A radioactive substance decays according to the formula A=A0e^kt
where
A0 is the initial amount of substance (in grams)
A is the amount of substance(in grams) after t years
k is a constant
The half-life of the substance is 10 years.If we begin with 20g of the substance,how much will be left after 5 years?

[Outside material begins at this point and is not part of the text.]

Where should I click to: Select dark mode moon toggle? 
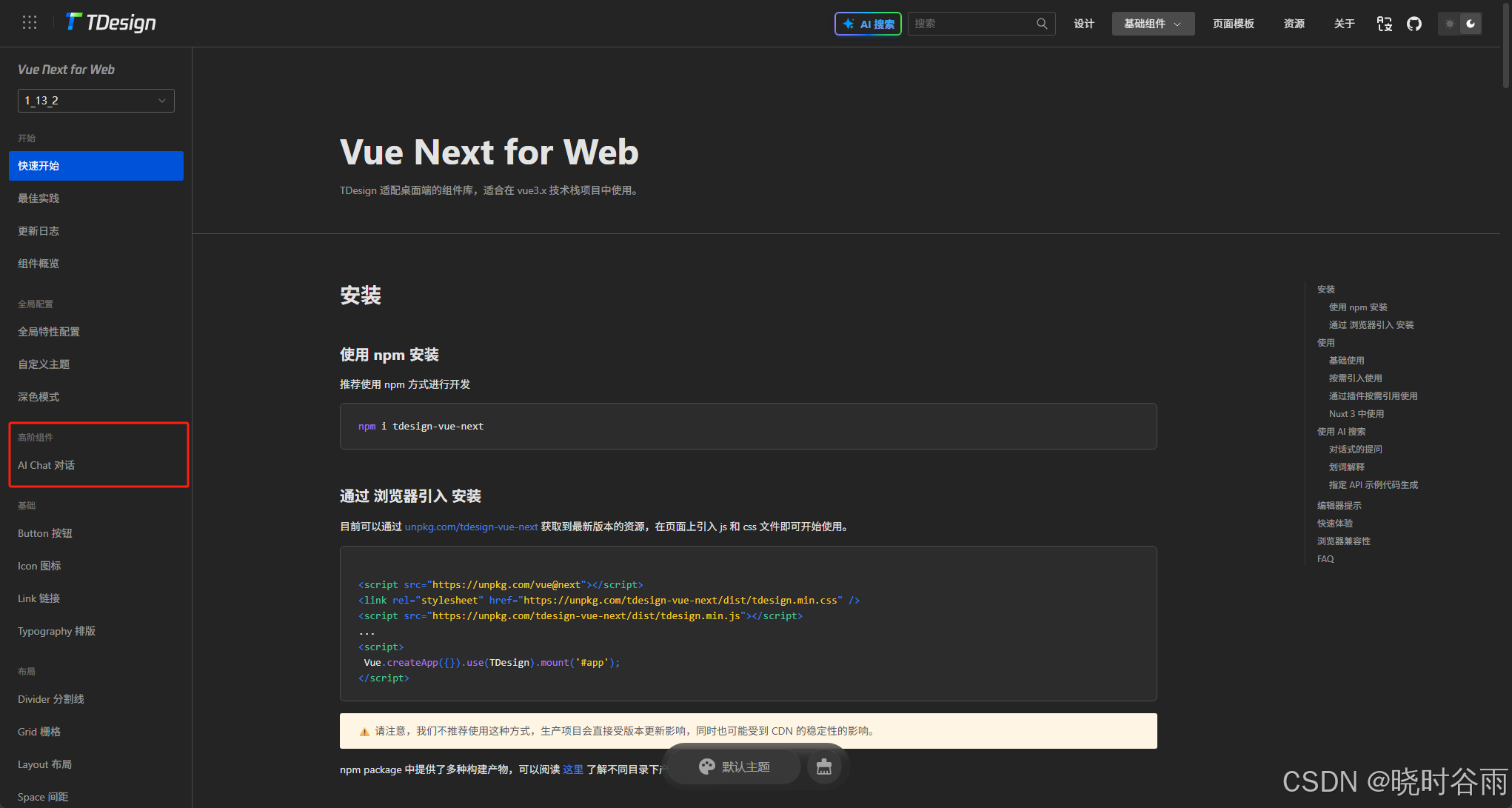[x=1471, y=24]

you can go the e^kt route, but it's more transparent to use base 2, since we're talking about half-lives. 2^-1 = 1/2, so
A = Ao*2^(-t/10)
after 5 years, you have
A = 20*2^(-5/10) = 14.14g
Of course, since 2 = e^ln2, that means you could use
(e^ln2)^(-t/10) = e^(-t*ln2/10) = e^(-0.0693t)
how much of the substance would be present after 5 years
e=1/2 since we are talking about half-lives
AO=20g
constant,k=elapsed time(t)/half-life
=5 years/10 years
=1/2
IF A=AOe^1/2
=20g(1/2)^1/2
=14.14 g
thats the solution happy dance
Thank you so much you helped
To find out how much of the substance will be left after 5 years, we can use the given formula A = A₀e^(kt).
Given:
Initial amount of substance, A₀ = 20g
Time, t = 5 years
Half-life, t₁/₂ = 10 years
First, let's find the value of the constant k using the half-life formula.
The half-life formula is:
t₁/₂ = (ln 2) / k
Substituting the given half-life, we get:
10 = (ln 2) / k
To solve for k, we can rearrange the equation as:
k = (ln 2) / 10
Now that we have the value of k, we can substitute it and the given values into the formula A = A₀e^(kt).
A = 20 * e^((ln 2/10) * 5)
Let's calculate the expression inside the exponential first, (ln 2/10) * 5:
(ln 2/10) * 5 ≈ 0.115
Then, we can continue with the equation:
A = 20 * e^0.115
Using a calculator or computer, we can evaluate e^0.115 to be approximately 1.122.
Therefore,
A ≈ 20 * 1.122 ≈ 22.44
After 5 years, approximately 22.44g of the substance will be left.